### 本文抜粋
妻のおじいちゃんの話
妻のおじいちゃんにガンが見つかった。
あまりに残酷で悲しい。
妻と結婚してからおじいちゃんと関わるようになったので、
会った回数も正直少ない。
でも、誰よりも尊敬している。
97歳のおじいちゃんは、いわゆる職人で今年の1月まで仕事も続けていた。
今では作れる人がかなり少なくなってしまった、ミシンで使うラッパというものを作っていた。
ただ、ぼくも妻もそれがどんな使われ方をしているのか、
どういうものなのかを詳しくは知らない。そもそもラッパという呼び方が合っているのかすらも知らない。あまり話を聞けていない。
妻の実家に住んでいるので、帰省の時にしか会えない。
だいたい、盆か正月。
家の庭で野菜を作ってくれていて、初めて盆休みに行った時にサヤエンドウを食べさせてもらったし、ほうれん草も作ったりしていた。
ぼくがおじいちゃんの野菜を気に入って食べていたら、
翌年にはスイカを作ってくれた。え?家の庭でスイカ作れんの!?やばくね?
でもおじいちゃんからしたら、満足のいく出来ではなかったらしい。
いや、めちゃくちゃ美味しかったけど。。
次の年には色の違うスイカまで作ってくれていて、前年のも十分美味しかったのに、もっと甘くなっていた。え?試行回数2回で高級品レベルまでいける?
ガンは、末期まで進行していたらしい。

### 課題の内容
本文抜粋によると、おじいちゃんがミシンで使うものとして作っていたのは何か。

### データ抜粋
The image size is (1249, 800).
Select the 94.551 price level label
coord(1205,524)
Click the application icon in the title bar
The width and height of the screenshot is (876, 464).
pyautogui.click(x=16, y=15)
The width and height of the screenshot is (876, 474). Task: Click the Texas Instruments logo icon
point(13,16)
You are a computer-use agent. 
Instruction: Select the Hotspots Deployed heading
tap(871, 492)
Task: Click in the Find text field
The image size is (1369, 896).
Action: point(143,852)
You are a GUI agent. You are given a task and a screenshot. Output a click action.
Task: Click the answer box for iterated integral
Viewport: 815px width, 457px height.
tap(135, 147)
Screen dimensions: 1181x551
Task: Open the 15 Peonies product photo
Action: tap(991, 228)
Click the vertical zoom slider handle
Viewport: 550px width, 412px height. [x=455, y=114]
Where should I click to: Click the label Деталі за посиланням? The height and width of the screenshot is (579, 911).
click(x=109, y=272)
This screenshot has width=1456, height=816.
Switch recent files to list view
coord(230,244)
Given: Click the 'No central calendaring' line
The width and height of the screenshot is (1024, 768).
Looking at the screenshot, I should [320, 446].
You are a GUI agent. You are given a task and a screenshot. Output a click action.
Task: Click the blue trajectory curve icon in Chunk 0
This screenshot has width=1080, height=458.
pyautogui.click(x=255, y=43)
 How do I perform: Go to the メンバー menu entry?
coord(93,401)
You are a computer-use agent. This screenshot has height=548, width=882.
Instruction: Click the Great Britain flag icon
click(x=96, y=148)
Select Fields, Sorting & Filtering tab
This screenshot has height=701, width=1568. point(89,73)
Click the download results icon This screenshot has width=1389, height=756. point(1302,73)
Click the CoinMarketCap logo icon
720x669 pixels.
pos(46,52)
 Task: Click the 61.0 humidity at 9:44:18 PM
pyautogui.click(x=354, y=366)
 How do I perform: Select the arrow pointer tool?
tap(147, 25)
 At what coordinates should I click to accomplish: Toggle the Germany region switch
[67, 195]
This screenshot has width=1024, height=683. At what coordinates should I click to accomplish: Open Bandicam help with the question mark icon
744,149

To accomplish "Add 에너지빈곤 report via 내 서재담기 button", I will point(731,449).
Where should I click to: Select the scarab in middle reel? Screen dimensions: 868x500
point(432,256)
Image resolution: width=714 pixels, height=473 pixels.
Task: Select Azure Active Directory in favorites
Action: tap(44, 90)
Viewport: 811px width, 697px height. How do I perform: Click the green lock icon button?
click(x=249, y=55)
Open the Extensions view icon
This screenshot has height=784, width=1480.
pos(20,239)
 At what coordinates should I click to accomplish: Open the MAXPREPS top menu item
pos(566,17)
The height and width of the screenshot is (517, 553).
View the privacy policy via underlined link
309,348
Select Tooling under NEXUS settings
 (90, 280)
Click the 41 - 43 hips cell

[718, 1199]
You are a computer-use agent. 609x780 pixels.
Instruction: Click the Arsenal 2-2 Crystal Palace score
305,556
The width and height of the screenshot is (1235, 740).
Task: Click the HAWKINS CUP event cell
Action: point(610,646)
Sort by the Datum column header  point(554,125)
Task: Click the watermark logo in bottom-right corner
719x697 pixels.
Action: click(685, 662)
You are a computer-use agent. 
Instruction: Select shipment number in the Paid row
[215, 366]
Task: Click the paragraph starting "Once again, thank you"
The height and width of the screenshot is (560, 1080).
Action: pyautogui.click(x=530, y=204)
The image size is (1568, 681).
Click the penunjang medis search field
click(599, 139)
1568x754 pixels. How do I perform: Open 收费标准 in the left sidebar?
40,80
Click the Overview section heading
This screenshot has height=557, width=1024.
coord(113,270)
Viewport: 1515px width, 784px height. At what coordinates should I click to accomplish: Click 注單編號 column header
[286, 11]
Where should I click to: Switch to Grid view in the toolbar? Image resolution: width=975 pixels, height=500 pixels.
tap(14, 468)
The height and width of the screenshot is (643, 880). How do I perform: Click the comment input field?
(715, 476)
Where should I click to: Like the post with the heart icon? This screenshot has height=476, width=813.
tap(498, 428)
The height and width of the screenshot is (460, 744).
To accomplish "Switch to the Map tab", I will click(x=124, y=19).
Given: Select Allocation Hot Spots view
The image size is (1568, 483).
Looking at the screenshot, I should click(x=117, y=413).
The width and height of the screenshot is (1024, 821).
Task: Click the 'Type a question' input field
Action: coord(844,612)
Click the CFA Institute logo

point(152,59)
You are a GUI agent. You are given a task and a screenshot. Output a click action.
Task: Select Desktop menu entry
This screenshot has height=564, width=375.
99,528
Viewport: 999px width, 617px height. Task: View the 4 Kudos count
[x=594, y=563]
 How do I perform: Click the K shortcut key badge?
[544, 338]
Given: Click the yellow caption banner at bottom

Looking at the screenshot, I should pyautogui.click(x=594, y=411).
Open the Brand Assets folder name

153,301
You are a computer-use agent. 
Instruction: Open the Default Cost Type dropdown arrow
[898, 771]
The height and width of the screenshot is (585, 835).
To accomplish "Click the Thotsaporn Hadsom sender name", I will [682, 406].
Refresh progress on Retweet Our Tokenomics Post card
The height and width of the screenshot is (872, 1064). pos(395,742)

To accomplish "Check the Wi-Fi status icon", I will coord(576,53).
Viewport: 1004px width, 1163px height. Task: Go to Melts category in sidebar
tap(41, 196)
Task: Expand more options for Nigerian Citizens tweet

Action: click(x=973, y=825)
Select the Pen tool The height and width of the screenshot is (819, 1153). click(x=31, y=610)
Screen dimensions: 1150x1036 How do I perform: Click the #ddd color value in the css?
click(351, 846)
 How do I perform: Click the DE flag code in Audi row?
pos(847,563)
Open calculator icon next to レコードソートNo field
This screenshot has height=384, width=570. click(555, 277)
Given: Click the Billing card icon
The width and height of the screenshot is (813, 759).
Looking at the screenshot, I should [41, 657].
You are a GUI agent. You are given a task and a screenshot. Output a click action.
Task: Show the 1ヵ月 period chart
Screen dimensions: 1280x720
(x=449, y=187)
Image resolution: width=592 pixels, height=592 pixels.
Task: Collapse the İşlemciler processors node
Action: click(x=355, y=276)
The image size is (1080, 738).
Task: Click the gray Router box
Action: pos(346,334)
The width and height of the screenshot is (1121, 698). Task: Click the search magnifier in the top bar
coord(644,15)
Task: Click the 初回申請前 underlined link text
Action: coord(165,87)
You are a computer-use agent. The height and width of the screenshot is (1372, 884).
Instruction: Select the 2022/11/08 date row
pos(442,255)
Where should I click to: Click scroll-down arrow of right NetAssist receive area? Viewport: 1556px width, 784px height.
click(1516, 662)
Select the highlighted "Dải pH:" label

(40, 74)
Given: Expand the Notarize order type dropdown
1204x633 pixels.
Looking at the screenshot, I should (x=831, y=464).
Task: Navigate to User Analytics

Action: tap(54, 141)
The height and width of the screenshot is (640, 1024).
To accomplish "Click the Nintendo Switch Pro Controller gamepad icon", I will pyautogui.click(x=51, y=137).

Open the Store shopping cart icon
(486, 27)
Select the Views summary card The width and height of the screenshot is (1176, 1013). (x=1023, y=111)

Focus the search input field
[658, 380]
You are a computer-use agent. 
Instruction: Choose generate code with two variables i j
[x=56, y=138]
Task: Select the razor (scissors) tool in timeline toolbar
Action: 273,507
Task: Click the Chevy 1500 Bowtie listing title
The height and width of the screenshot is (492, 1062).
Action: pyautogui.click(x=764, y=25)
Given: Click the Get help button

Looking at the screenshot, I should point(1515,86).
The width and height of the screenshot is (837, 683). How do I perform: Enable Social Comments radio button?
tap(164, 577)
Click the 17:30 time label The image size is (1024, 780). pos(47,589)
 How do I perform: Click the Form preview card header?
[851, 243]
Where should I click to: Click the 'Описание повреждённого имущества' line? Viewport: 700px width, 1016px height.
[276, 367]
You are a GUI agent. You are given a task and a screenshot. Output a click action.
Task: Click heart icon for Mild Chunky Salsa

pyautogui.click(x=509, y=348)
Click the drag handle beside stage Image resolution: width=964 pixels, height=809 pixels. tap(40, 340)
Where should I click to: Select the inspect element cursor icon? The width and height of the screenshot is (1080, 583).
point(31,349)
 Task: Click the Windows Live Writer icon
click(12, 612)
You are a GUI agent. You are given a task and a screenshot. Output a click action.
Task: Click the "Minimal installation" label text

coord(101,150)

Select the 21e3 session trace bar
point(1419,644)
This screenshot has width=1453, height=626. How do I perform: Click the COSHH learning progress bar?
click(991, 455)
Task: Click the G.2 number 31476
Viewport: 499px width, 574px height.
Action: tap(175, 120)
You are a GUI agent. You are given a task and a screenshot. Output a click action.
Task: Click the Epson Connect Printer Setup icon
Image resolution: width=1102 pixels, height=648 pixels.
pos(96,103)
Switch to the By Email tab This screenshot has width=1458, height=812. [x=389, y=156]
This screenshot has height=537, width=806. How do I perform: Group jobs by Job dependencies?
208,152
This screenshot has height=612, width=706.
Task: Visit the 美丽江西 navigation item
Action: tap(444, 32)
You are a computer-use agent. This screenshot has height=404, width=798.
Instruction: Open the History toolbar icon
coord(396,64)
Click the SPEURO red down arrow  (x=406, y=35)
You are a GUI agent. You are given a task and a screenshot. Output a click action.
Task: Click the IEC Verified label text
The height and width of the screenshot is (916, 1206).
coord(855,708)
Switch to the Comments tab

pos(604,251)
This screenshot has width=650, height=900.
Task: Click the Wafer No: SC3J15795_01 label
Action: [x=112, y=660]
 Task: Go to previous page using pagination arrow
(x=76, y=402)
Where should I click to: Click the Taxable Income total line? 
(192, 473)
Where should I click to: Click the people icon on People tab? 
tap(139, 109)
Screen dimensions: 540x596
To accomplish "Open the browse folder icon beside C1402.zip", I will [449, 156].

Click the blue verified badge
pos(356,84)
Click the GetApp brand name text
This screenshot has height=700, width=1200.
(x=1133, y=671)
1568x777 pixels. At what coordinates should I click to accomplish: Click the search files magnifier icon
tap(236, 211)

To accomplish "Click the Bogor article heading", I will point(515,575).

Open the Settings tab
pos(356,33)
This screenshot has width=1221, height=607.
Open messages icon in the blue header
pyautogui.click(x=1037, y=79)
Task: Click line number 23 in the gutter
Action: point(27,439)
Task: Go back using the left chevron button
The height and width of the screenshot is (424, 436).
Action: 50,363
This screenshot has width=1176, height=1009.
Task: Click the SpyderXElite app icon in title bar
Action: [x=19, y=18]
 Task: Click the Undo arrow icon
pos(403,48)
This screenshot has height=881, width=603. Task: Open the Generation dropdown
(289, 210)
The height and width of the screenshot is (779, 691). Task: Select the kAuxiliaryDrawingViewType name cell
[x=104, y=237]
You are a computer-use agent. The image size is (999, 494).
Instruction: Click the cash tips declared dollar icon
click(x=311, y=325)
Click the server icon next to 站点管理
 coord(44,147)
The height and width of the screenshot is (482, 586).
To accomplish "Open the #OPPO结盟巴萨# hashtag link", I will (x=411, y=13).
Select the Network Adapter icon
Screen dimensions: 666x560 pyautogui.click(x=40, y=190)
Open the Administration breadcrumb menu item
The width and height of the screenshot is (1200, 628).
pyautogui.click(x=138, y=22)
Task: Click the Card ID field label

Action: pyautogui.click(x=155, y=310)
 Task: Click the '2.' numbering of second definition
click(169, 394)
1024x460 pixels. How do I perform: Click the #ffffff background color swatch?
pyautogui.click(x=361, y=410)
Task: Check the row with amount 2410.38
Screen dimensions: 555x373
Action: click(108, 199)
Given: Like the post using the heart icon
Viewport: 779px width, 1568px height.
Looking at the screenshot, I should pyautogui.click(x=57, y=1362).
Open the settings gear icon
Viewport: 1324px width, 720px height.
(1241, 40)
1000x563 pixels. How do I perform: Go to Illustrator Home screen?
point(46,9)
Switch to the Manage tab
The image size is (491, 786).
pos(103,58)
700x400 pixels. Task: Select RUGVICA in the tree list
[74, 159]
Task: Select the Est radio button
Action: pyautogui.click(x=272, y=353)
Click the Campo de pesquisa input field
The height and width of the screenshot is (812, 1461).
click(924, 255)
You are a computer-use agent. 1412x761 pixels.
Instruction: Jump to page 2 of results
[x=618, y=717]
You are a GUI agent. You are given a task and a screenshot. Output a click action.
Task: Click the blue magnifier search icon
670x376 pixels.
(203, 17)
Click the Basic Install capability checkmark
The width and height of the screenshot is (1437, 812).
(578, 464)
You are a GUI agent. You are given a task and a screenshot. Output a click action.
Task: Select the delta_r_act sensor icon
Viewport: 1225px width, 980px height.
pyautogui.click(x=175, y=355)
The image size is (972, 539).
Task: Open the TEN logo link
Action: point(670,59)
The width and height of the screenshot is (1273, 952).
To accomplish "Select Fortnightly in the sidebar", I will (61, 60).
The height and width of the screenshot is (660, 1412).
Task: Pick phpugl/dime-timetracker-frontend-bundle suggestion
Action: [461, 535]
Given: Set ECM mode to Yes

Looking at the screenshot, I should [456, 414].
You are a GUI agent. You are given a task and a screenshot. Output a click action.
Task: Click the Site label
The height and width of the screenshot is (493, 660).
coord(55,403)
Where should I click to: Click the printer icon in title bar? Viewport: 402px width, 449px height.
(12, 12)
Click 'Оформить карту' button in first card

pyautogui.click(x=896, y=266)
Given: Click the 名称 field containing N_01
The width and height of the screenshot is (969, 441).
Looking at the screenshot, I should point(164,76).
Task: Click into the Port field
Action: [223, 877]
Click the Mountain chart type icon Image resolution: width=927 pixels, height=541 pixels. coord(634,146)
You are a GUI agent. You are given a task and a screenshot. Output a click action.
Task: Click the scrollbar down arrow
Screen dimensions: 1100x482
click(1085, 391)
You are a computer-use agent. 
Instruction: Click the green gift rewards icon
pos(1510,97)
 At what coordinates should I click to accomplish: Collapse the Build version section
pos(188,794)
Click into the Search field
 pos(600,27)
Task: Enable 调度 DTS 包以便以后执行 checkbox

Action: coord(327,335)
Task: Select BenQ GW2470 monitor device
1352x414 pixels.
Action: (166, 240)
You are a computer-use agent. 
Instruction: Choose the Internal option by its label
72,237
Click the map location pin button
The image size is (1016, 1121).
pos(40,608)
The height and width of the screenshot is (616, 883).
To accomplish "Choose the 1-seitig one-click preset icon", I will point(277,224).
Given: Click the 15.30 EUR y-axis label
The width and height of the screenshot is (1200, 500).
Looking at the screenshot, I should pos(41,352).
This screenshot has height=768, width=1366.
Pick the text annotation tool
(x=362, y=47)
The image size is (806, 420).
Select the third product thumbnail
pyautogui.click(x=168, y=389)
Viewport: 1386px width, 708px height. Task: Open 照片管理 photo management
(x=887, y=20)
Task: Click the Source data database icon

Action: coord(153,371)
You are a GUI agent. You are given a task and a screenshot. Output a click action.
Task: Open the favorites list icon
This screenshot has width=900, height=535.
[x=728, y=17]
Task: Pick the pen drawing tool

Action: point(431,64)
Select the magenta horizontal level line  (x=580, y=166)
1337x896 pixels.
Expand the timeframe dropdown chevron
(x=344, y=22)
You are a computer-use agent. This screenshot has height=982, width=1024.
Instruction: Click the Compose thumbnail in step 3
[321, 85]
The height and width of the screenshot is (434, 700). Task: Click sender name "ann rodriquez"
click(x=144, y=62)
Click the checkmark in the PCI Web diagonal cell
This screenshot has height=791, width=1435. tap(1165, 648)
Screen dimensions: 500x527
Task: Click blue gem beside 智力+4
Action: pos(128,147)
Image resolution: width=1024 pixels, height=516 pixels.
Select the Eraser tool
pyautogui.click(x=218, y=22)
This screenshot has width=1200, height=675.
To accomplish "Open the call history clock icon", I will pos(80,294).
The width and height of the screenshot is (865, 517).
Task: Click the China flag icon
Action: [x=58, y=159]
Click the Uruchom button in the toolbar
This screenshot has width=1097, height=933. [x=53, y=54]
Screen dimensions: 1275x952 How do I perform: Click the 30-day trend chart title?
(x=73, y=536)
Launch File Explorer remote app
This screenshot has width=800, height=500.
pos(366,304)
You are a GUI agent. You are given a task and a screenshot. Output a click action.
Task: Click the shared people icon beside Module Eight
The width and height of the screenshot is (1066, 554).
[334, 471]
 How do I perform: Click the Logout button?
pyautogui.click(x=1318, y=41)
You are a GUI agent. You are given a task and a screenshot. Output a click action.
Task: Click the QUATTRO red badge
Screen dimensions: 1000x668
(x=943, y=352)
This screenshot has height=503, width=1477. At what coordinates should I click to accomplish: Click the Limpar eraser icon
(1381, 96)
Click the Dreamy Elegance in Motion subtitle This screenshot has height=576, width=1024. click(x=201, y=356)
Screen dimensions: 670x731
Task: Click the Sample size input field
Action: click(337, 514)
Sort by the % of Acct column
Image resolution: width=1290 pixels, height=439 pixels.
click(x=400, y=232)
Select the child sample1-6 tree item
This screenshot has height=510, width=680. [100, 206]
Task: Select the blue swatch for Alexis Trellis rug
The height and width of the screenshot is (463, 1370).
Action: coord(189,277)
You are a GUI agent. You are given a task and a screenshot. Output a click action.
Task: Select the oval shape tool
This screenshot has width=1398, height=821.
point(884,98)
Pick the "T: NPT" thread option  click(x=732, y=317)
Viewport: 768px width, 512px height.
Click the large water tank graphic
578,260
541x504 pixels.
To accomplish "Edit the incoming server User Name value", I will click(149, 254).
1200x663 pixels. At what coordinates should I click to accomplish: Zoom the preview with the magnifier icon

### 解答
ラッパというもの。